No perdía nada por probar en el monasterio, y tampoco se me daban mal las tareas manuales. En la cárcel me había apuntado a un par de talleres sobre fontanería y electricidad, y fui bien recibido en la pequeña comunidad, dirigida por una belga que hablaba una mezcla de idiomas ininteligible, bebía vino a morro y restauraba con primor los arcos del claustro medieval. La mayoría de los integrantes del grupo eran extranjeros que trabajaban cada uno en su especialidad y por sus propias motivaciones: hippies trasnochados que me doblaban la edad, jóvenes estudiantes con ganas de aventuras, románticas en cura de desamor y gente que, como yo, se escondía del mundo con mayor o menor éxito. No me costó acostumbrarme. Al fin y al cabo, había estado casi un año en la cárcel, y en el monasterio, al menos, tenía mi propia celda, comía lo que me daba la gana y podía beber vino a morro con la belga siempre que consiguiera quitarle la botella.
Y así, entre lo divino y lo humano, el monasterio y el burdel, había pasado en Blanes los últimos años, y tal vez hubiera continuado en aquel limbo de no ser por el incidente con Ylenia, que me obligó a salir por patas con ella a cuestas.

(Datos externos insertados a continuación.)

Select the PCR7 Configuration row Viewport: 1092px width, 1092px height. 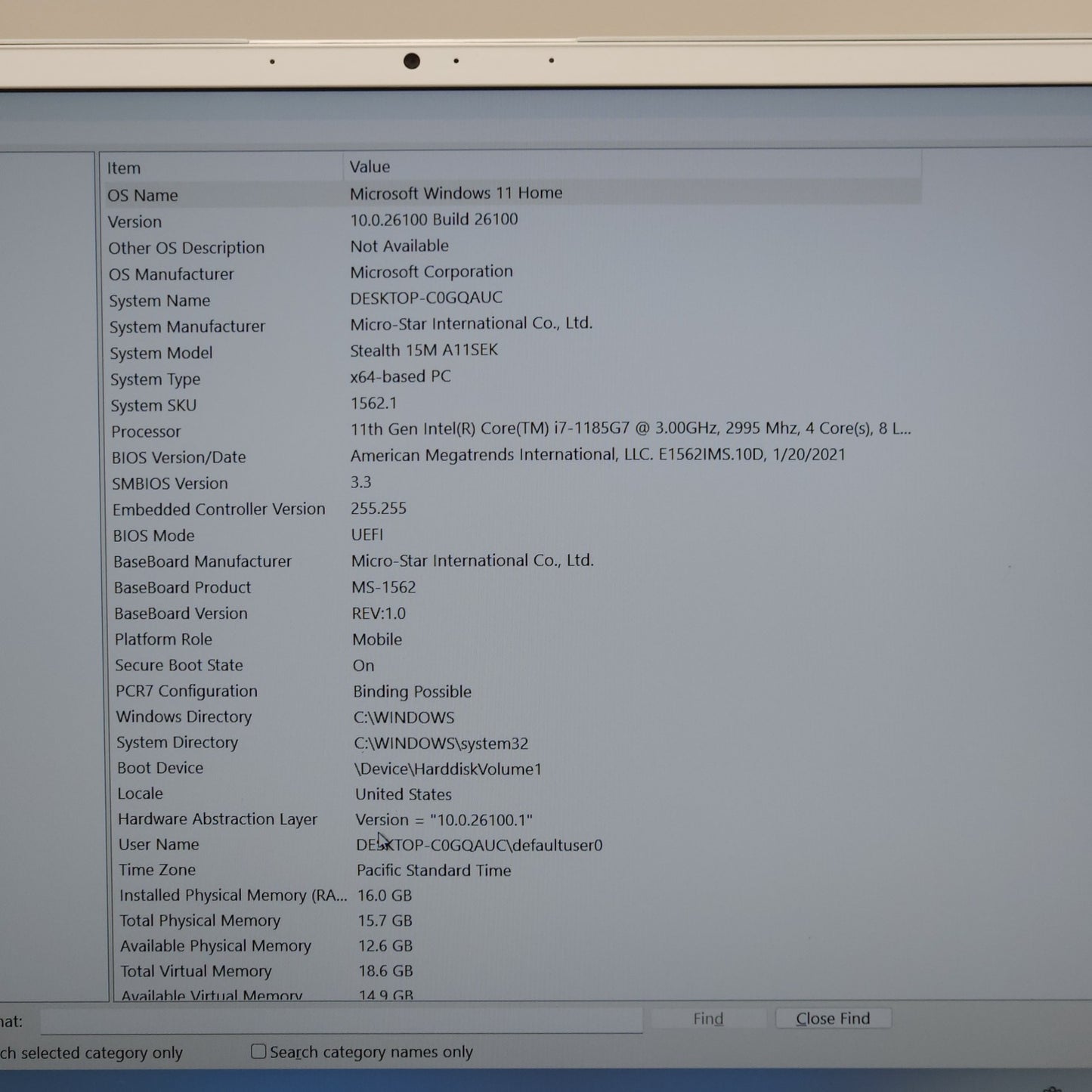click(187, 691)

Un viernes por la noche, el Serbio me dijo que Ylenia estaba ocupada con un servicio. Entre semana, la clientela se limitaba a camioneros o viajantes que recalaban en el local para un polvo y un sueño. Pero los fines de semana el sitio se llenaba de perdedores en busca de una mujer con la que ajustarle cuentas a la vida, jóvenes enredados en la vorágine de nuevas experiencias, y tipos que se dejaban caer por allí antes de regresar a casa con la parienta y los niños. No había terminado mi copa cuando escuché un estrépito de cristales rotos en el piso de arriba, donde trabajaban las chicas. Pensé que sería otro borracho montando el cirio y que el Serbio, al que no le gustaban los escándalos, y menos aún las noches de más ingresos, se encargaría de poner orden. Pero entonces oí los gritos, y vi a Ylenia bajar las escaleras a la carrera, medio desnuda y perseguida por un hombre de mediana edad en ropa interior que se movía con la torpeza y la furia incontrolada de los tíos con mal beber.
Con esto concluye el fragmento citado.